Sebagai manusia tentu saja kita mengalami suka dan duka dalam hidup ini, namun tidak kusangka ketegaranku akan diuji melalui penyakit yang datang menyerang laksana serangan fajar yang memporakporandakan kehidupanku yang sedang menikmati masa ABG (Awak Baru Gocap) setelah berjuang selama 35 tahun sebagai pendidik di sekolahku tercinta.
   "Mengapa hal ini bisa terjadi?" ratapku, "Apa salah dan dosaku?"
   "Coba engkau bertanya pada rumput yang bergoyang," sayup-sayup terdengar jawabannya.
   Berawal dari benjolan yang muncul di bawah telinga kiriku, kian hari kian besar. Pada mulanya aku tidak terlalu ambil pusing karena tidak terasa sakit, tetapi lama-lama aku jadi sulit bernafas, terutama sewaktu kutempelkan kepalaku ke bantal pada malam hari. Bisa terbayangkankah?
   Ada apa gerangan? Akhirnya kuperiksakan ke dokter THT di dekat rumahku. Terkuaklah misteri yang menghantuiku selama ini. Sebongkah daging yang lebih dikenal sebagai tumor telah tumbuh dan berkembang dengan nyaman di rongga nasofaringku, yaitu bagian hulu kerongkongan yang berhubungan dengan hidung.
   Aduh! Bagaimana ini?
   Dokter menyarankan biopsi untuk mengetahui jenis tumornya. Apa dayaku? Hasil biopsi tumornya termasuk jenis yang berbahaya dan sudah stadium IV.
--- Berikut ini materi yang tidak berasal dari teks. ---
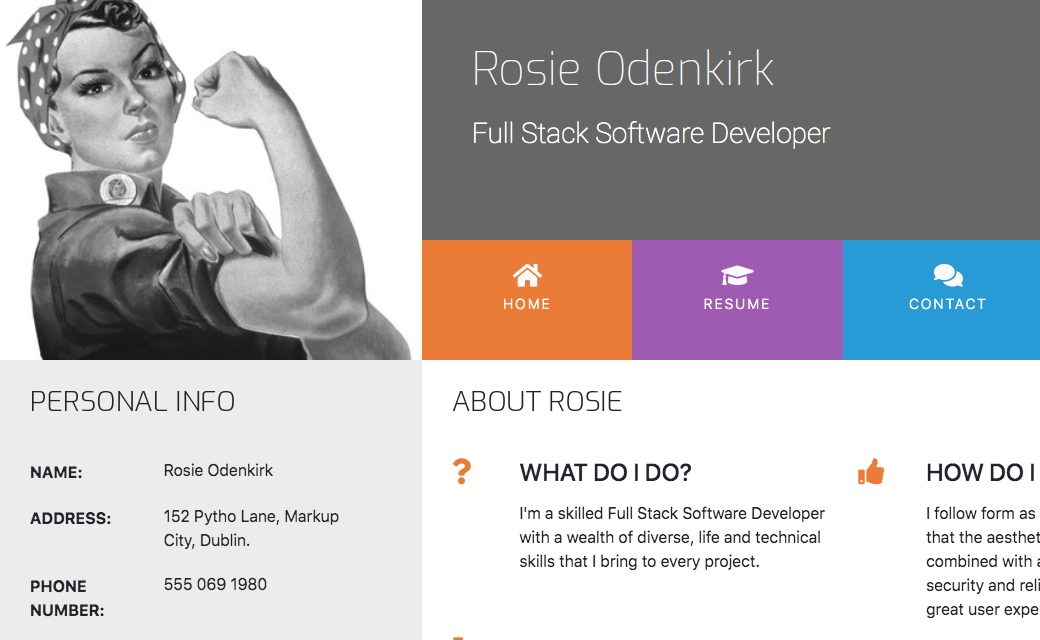
Task: Click the paragraph under WHAT DO I DO?
Action: [x=668, y=537]
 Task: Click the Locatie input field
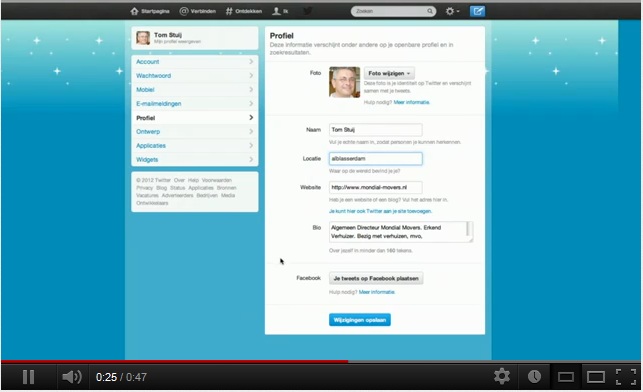(376, 159)
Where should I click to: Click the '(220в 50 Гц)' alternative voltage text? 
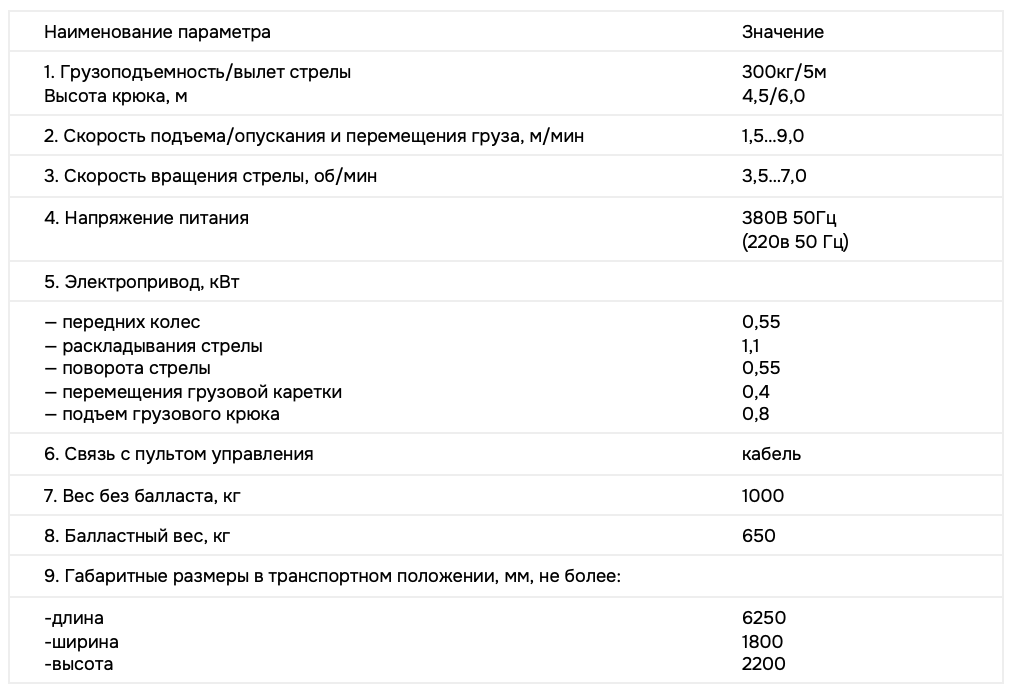[x=795, y=242]
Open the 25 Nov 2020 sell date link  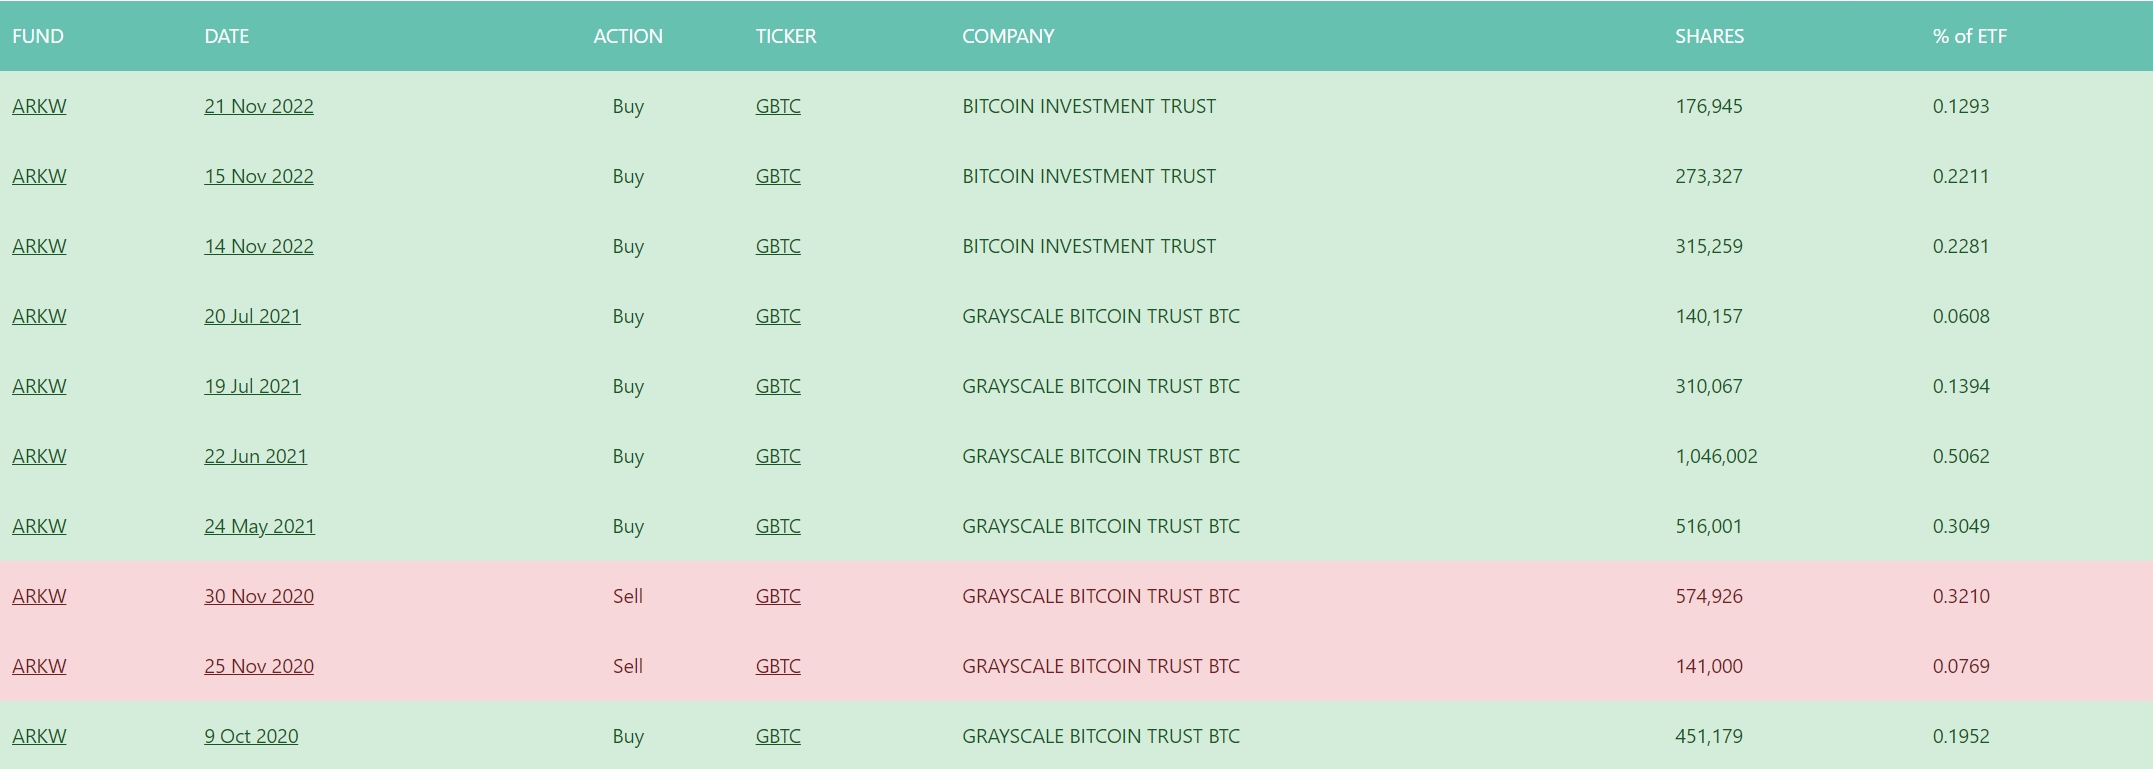[259, 666]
   Berabe nih! Tak pernah kubayangkan bahwa aku akan disapa oleh penyakit kanker yang konon sulit ditaklukkan itu.
   Dokter menyarankan kemoterapi sebanyak 6 kali dan radioterapi sebanyak 33 kali.
   Setelah menjalani pengobatan selama satu setengah bulan, akhirnya selesailah pengobatannya dan dokter menyatakan bahwa selanjutnya tinggal pemulihan.  Â
   Senangnya hatiku menerima berita baik ini. Aku bisa beraktivitas kembali. Terima kasih atas kesempatan hidup lebih lama yang telah dilimpahkan kepadaku.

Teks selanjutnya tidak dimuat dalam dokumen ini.